(To do):
a – Answer these questions from the text on Brazil's G20 wealth tax proposal:
(i) According to Mr. Durigan, what will the government not submit in its proposal?
(ii) What position does Guilherme Mello hold?
(iii) Which task forces are given as examples of Brazil's proposals?
b – Resume the text on Brazil's G20 wealth tax proposal after its final sentence and write its continuation.

(Source text):
According to Mr. Durigan, the government will not submit a specific tax rate in its proposal to create a third pillar of international taxation that would create a global minimum tax on wealth. “It is a concept. The dynamics in international forums require more time. It is necessary to encourage support for the idea and, from there, carry out studies, impact studies, to see what could be politically accepted.”
Mr. Durigan said there is a consensus that the world will require funding in different ways, but he pointed out that “the G20 is a complex forum.”
“There are different perspectives, countries with different interests, we know that, but we cannot fail to propose an instrument. The world will need that, it experienced this need in the pandemic, it may experience others. We have seen climate change, which will require responses, and the world needs coordination.”
For Guilherme Mello, Secretary of Economic Policy of the Ministry of Finance, Brazil’s initiative to propose, in the G20, a global minimum tax on wealth is a step forward in the OECD’s agenda to tackle tax evasion by large multinational companies.
“Right now, pillars 1 and 2 of the OECD are being built and made viable, with a minimum tax on the large companies’ earnings. What Brazil is bringing to the debate is a third pillar, on the wealth of individuals. As we have seen in recent decades, there is a booming concentration of wealth in the hands of a few individuals, the super-rich, worldwide.”
The topics Brazil chose for its presidency of the G20, according to Mr. Haddad, arise from the goal of building a new globalization. Brazil has proposed task forces on climate, hunger and poverty, for example.
According to the minister, the global economic situation is challenging, the climate crisis is “a true emergency” and the world has been struggling to reframe a new globalization that has to be “socio-environmental.”
“We are aware that the global economic situation is challenging,” he stated.

(Provided material):
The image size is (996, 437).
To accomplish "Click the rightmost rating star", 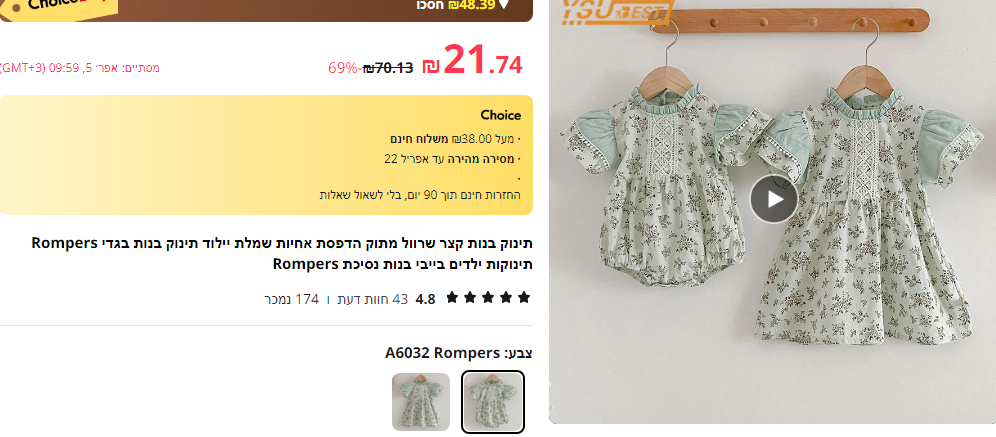I will click(x=524, y=298).
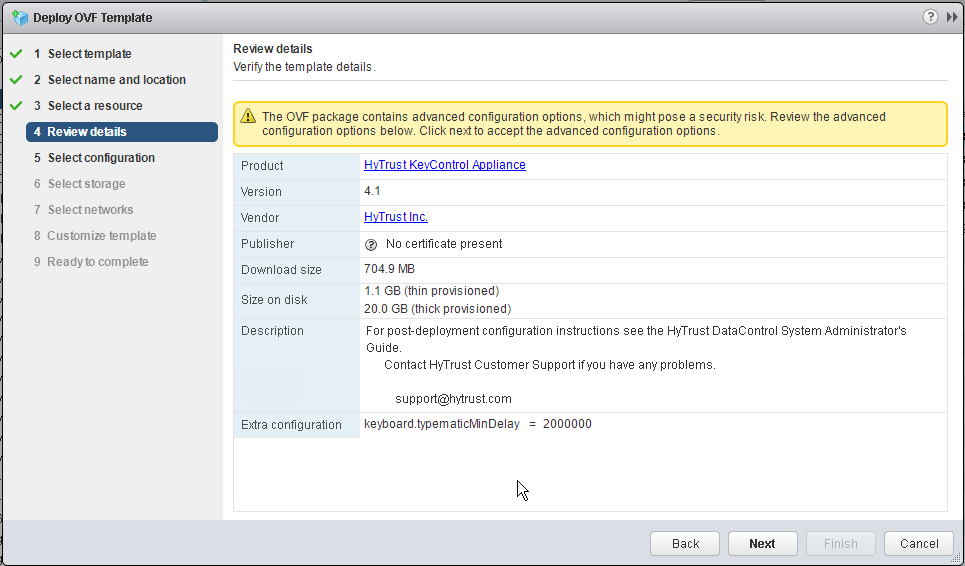
Task: Click green checkmark beside Select a resource
Action: [x=16, y=106]
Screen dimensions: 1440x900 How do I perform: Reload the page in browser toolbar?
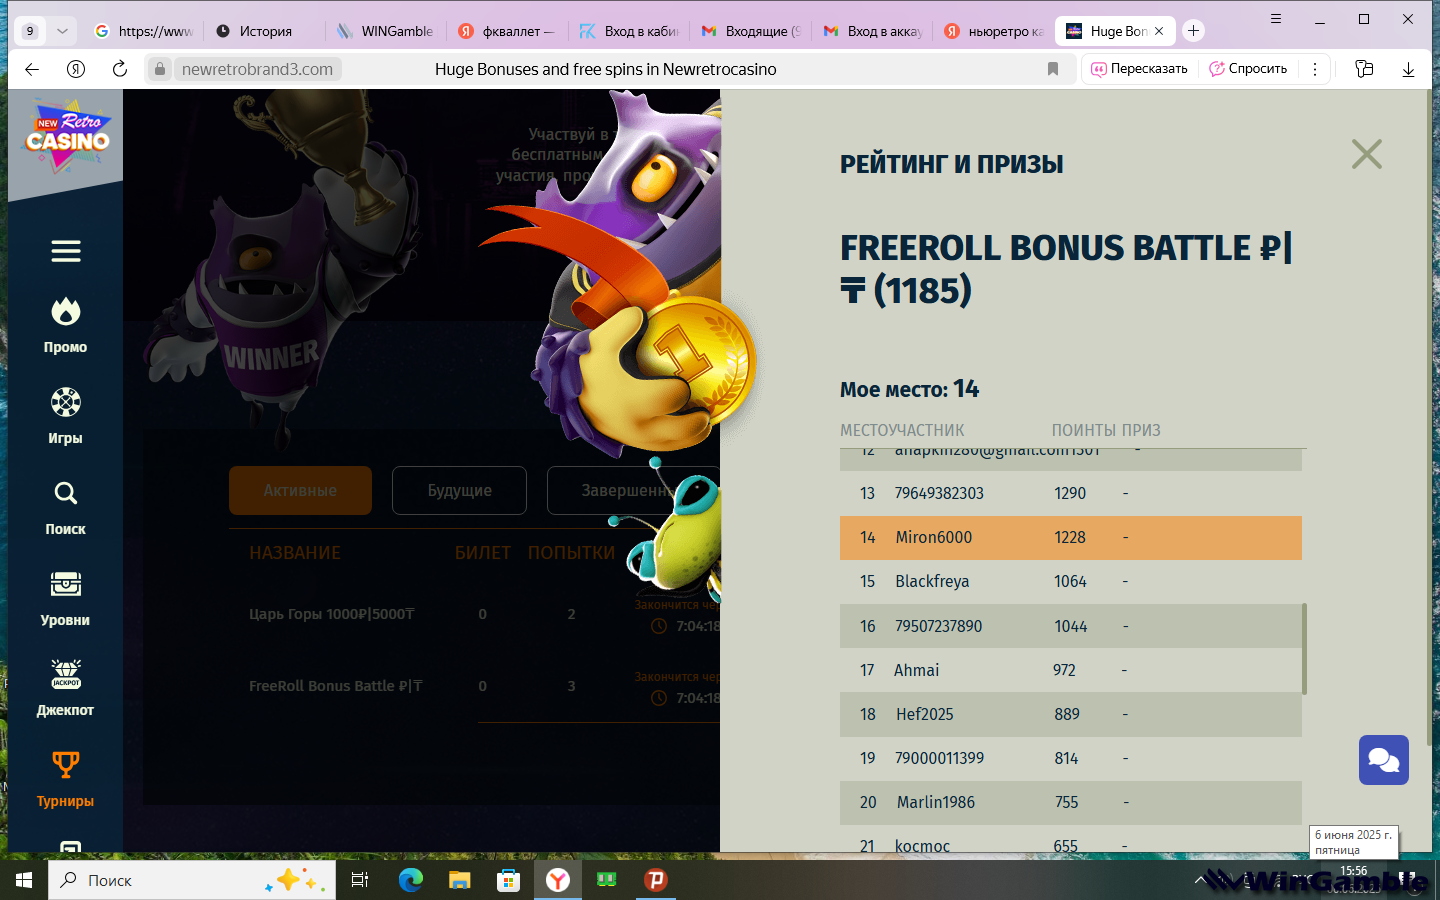tap(120, 69)
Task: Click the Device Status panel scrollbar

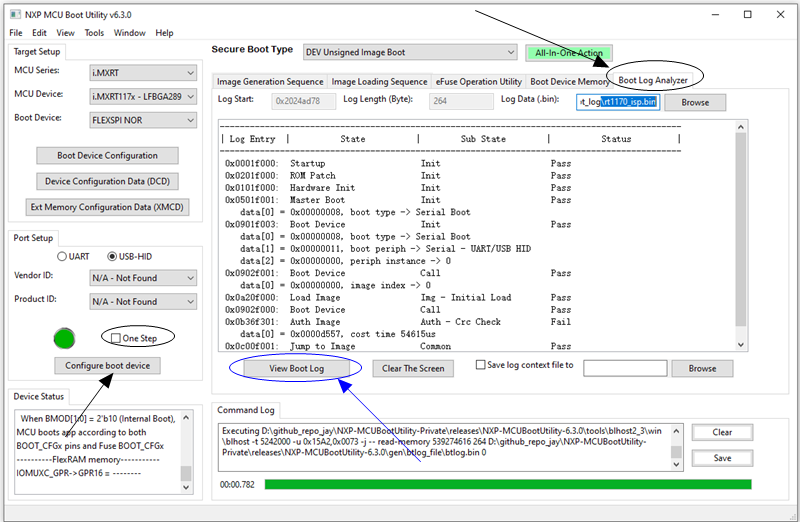Action: [185, 446]
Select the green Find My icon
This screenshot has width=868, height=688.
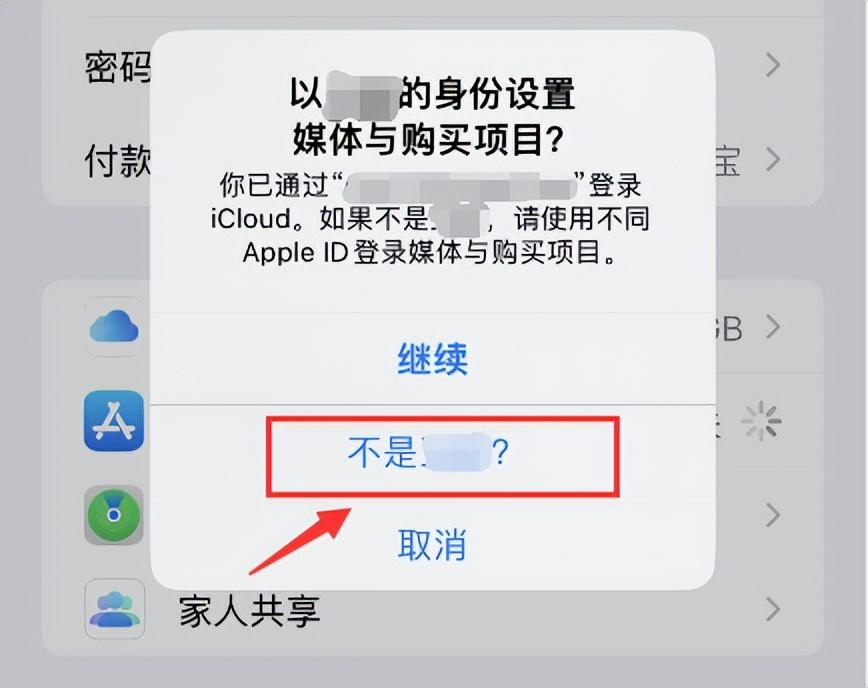pos(114,515)
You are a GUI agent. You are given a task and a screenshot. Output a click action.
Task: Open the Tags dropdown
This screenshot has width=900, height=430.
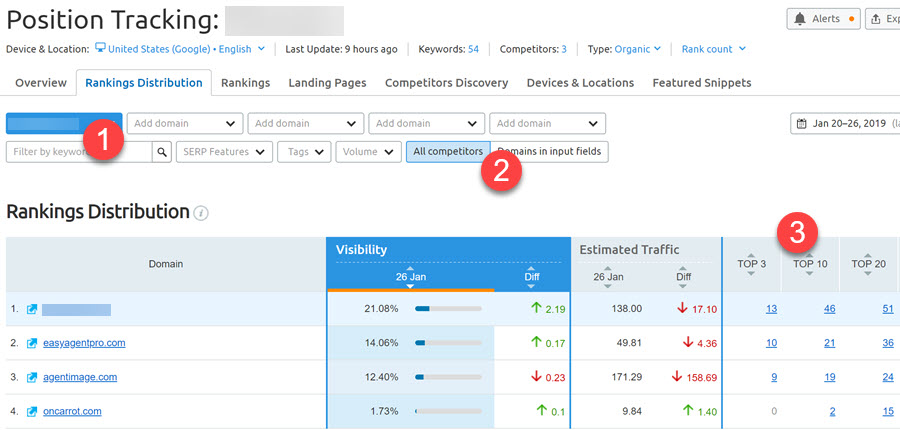point(304,152)
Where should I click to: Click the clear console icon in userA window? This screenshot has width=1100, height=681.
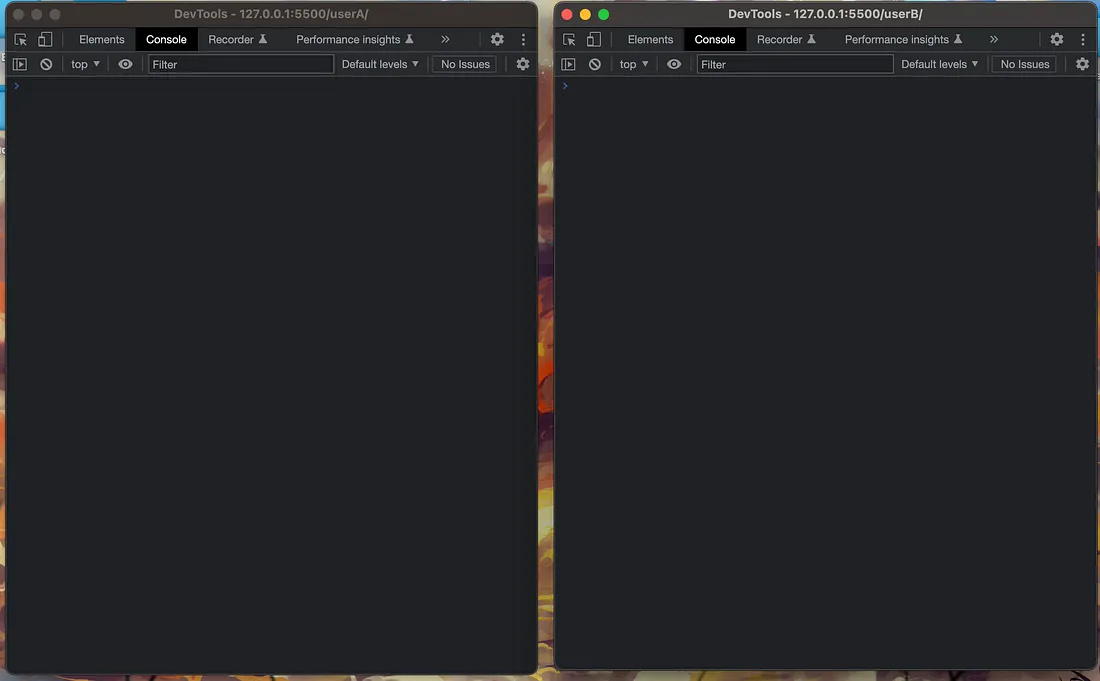tap(46, 64)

(Answers to the exercise):
a –
(i) A specific tax rate.
(ii) Secretary of Economic Policy of the Ministry of Finance.
(iii) Task forces on climate, hunger and poverty.

b –
Over the past three decades, according to Mr. Haddad, discourses on globalization have oscillated between unbridled optimism and complete denial. Until the global financial crisis of 2008, “global economic integration got mixed up with the liberalization of markets, the ease of labor laws, financial deregulation, and the free movement of capital,” he pointed out.
Meanwhile, “the climate crisis has aggravated, becoming a true emergency.”
“The poorest countries are bearing increasing environmental and economic costs, at the same time that they see their exports threatened by a protectionism surge, as well as a relevant share of their revenues impaired by debt service, in a post-pandemic scenario of high interest rates.”
According to Mr. Haddad, it is crucial to understand climate change and poverty “as truly global challenges to be faced through a new socio-environmental globalization.”
For him, it is paramount to create incentives so that international capital flows “are efficiently targeted towards the best opportunities, which should no longer be set according to immediate profitability, but rather according to social and environmental criteria,” he stated.
“It’s time to reshape globalization,” he defended.
The G20, Mr. Haddad argued, is the forum in which countries can effectively coordinate their economic policies, “so that our efforts can multiply,” he said.